▶ **What is required**
The answer must consist solely of the lines from the one containing "Given: Select the" through the last line of the records below, repeated exactly, with all pictures omitted.

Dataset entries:
+===+
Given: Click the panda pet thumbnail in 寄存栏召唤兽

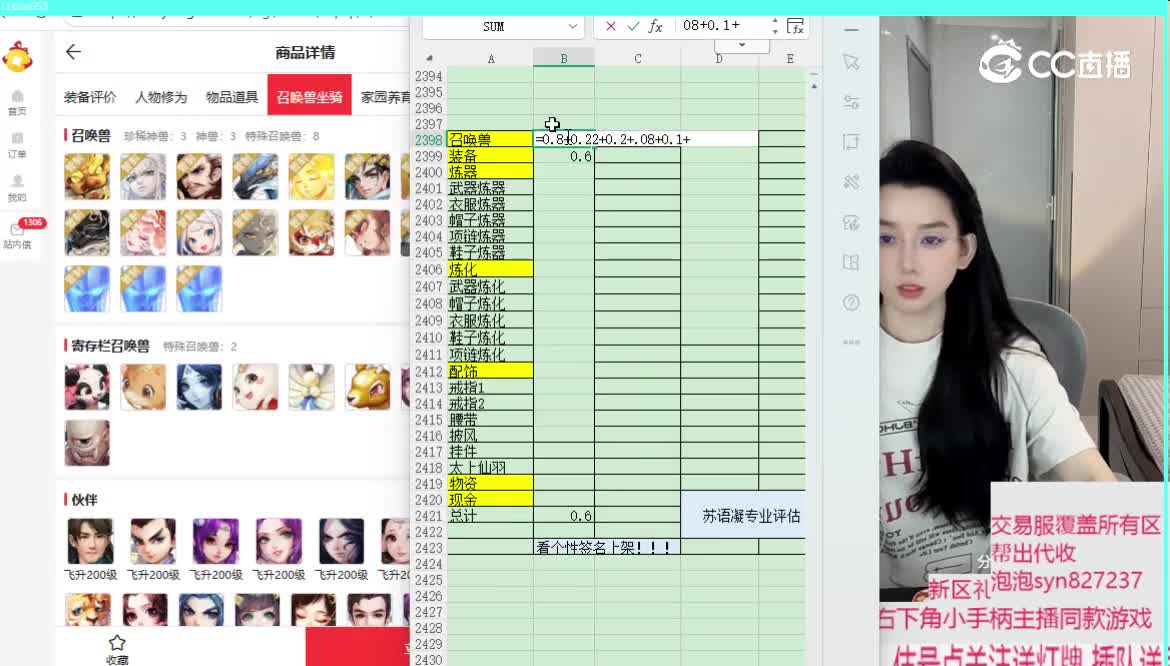Looking at the screenshot, I should (x=87, y=387).
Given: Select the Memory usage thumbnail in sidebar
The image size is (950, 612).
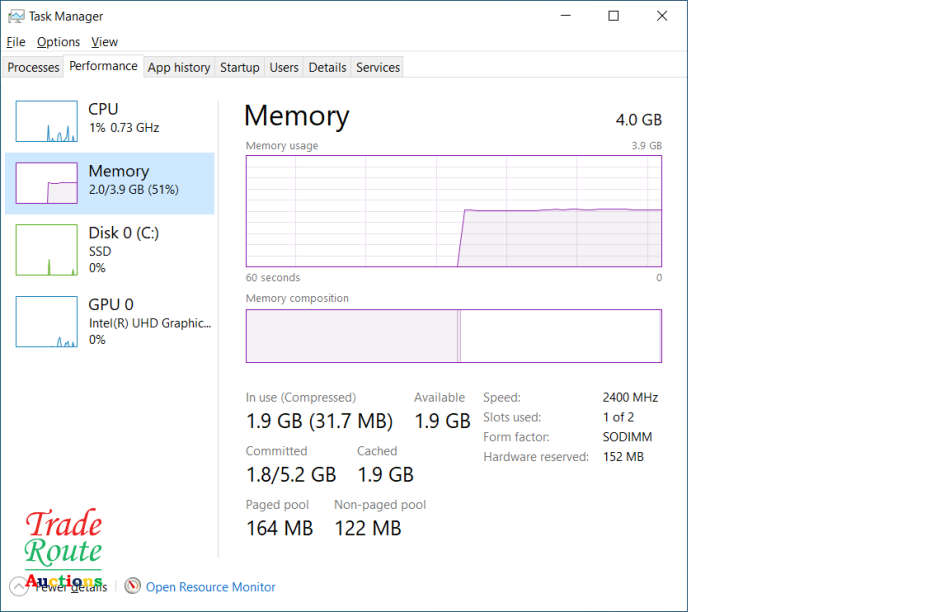Looking at the screenshot, I should coord(46,183).

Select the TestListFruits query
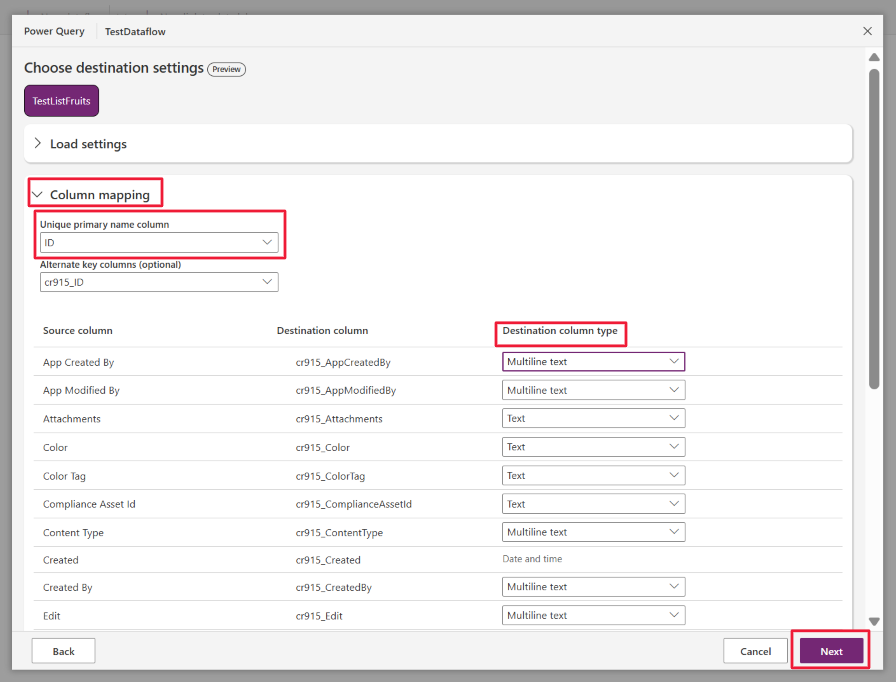click(x=59, y=100)
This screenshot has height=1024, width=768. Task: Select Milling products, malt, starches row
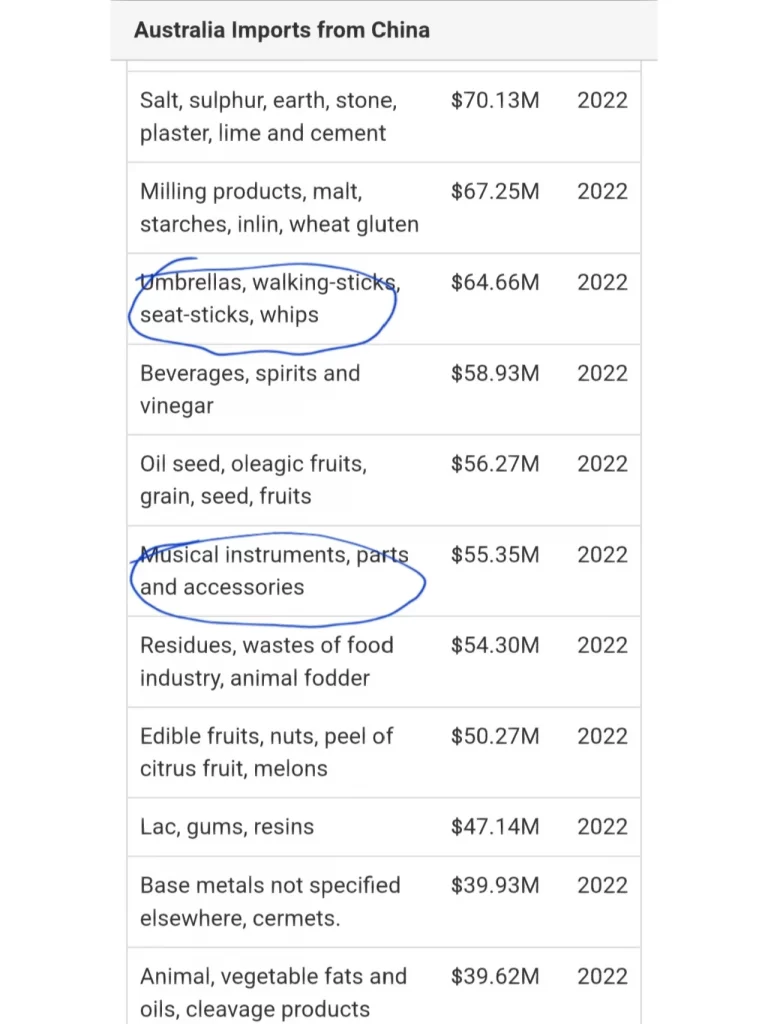click(384, 208)
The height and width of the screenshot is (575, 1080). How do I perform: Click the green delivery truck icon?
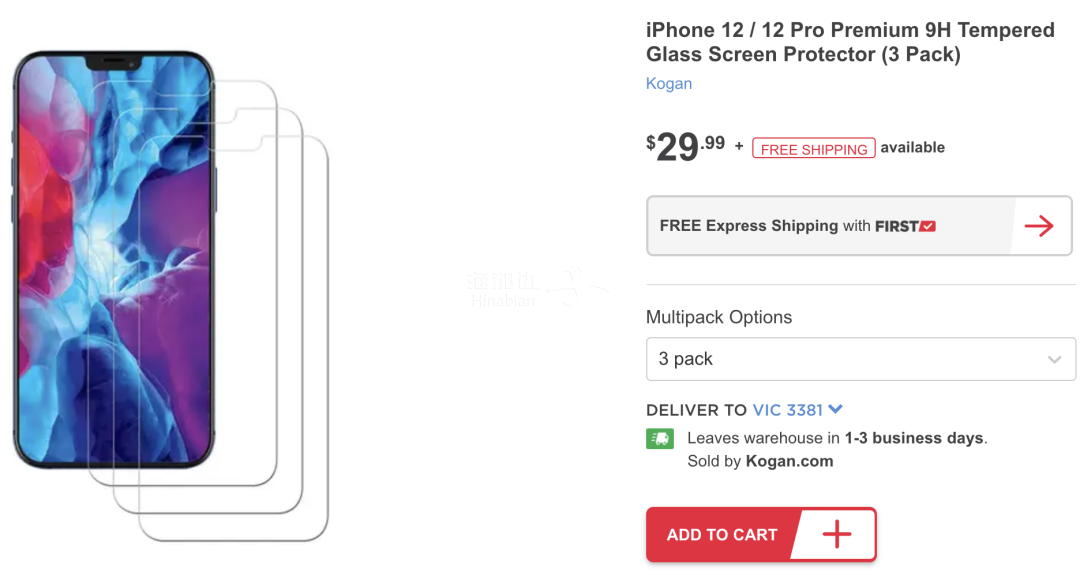click(x=660, y=439)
+===+
▶ **Answer below**
Given: Select the Memory usage thumbnail in sidebar
The image size is (950, 612).
Looking at the screenshot, I should coord(46,183).

Select the TestListFruits query
click(x=59, y=100)
This screenshot has height=1024, width=768. Task: Select Milling products, malt, starches row
click(384, 208)
The height and width of the screenshot is (575, 1080). How do I perform: Click the green delivery truck icon?
click(x=660, y=439)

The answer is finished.